The author glosses over it, but this is the $75 million I discussed the other day that dropped the US out of the senior position and guaranteed that the taxpayer would lose everything rather than only a portion of the investment
The notion of giving it more time was absurd. Even closed with everyone laid off the company is burning a million a week in cash. How much was it burning when open? And if it was totally clear at this point that the market had fundamentally shifted and the company could not compete, what the hell was the time going to help? Maybe they were hoping to win the Publishers Clearing House Sweepstakes? I suppose it could have been to give them time to try to sell the company, but there is no evidence any such discussions were taking place.
In fact, it is pretty clear that the US Government got played with that $75 million investment.
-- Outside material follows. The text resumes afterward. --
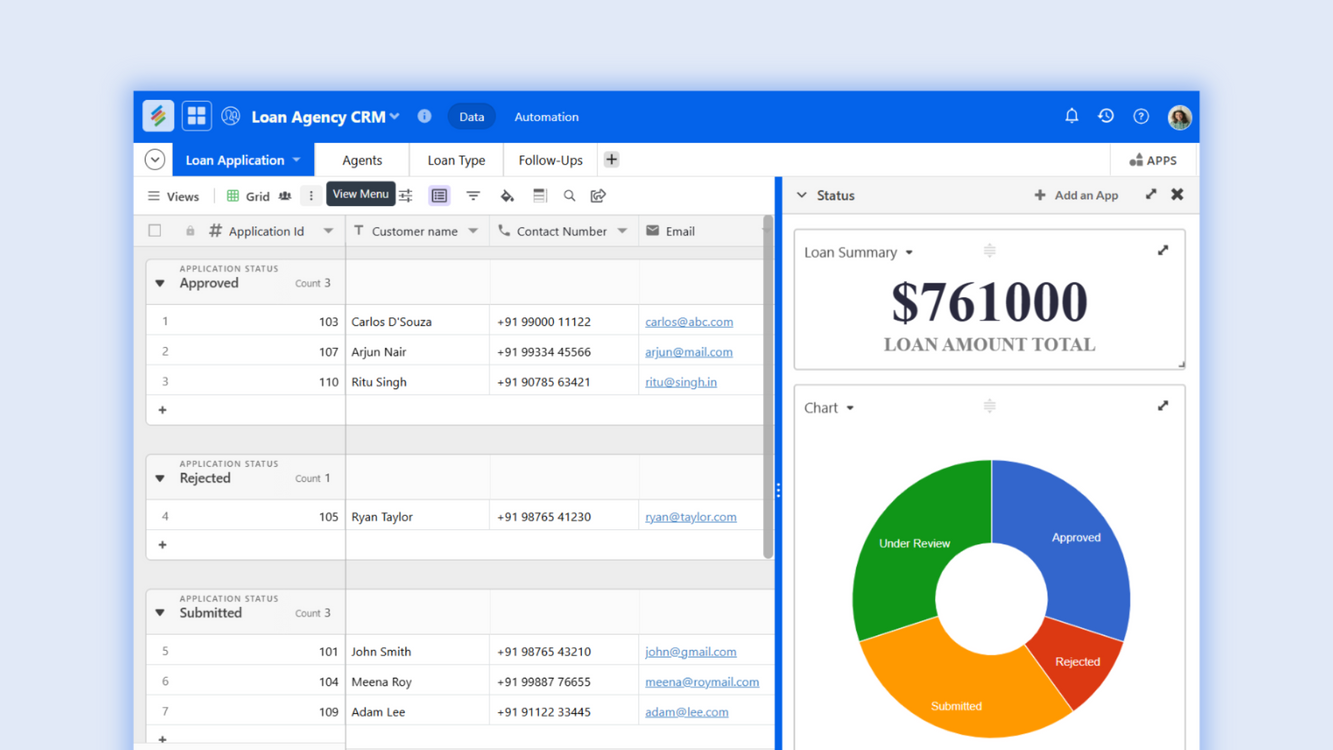Toggle the group-by list icon in the toolbar
Viewport: 1333px width, 750px height.
point(439,196)
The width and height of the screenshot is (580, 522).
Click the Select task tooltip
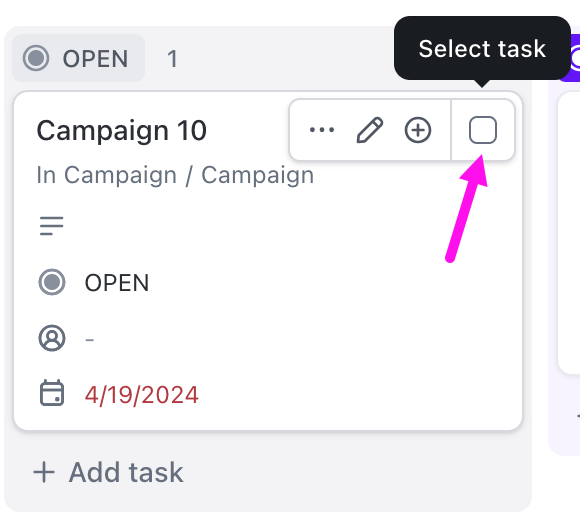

Any private lender who had allowed someone else to grab the senior position for a trivial investment in a company on the express train to chapter 7 would be fired immediately.
And if you want fraud, you might look at Solyndra's summer asset sales. All the company's assets of any liquidity and value were sold over the summer to Argonaut, who also happens to be the owner of the majority state AND the company who invested $75 million in return for the senior position. Depending on the sale price for this self-dealing, one could argue that the time the $75 million bought was merely the time needed to loot the company of any valuable assets before it went bankrupt.
Postscript #2: I have written before about how much expertise about business tends to be claimed by liberal journalists and places like Think Progress. I had a funny thought trying to imagine the Think Progress business school and what it would teach. Might be a parody I need to write sometime.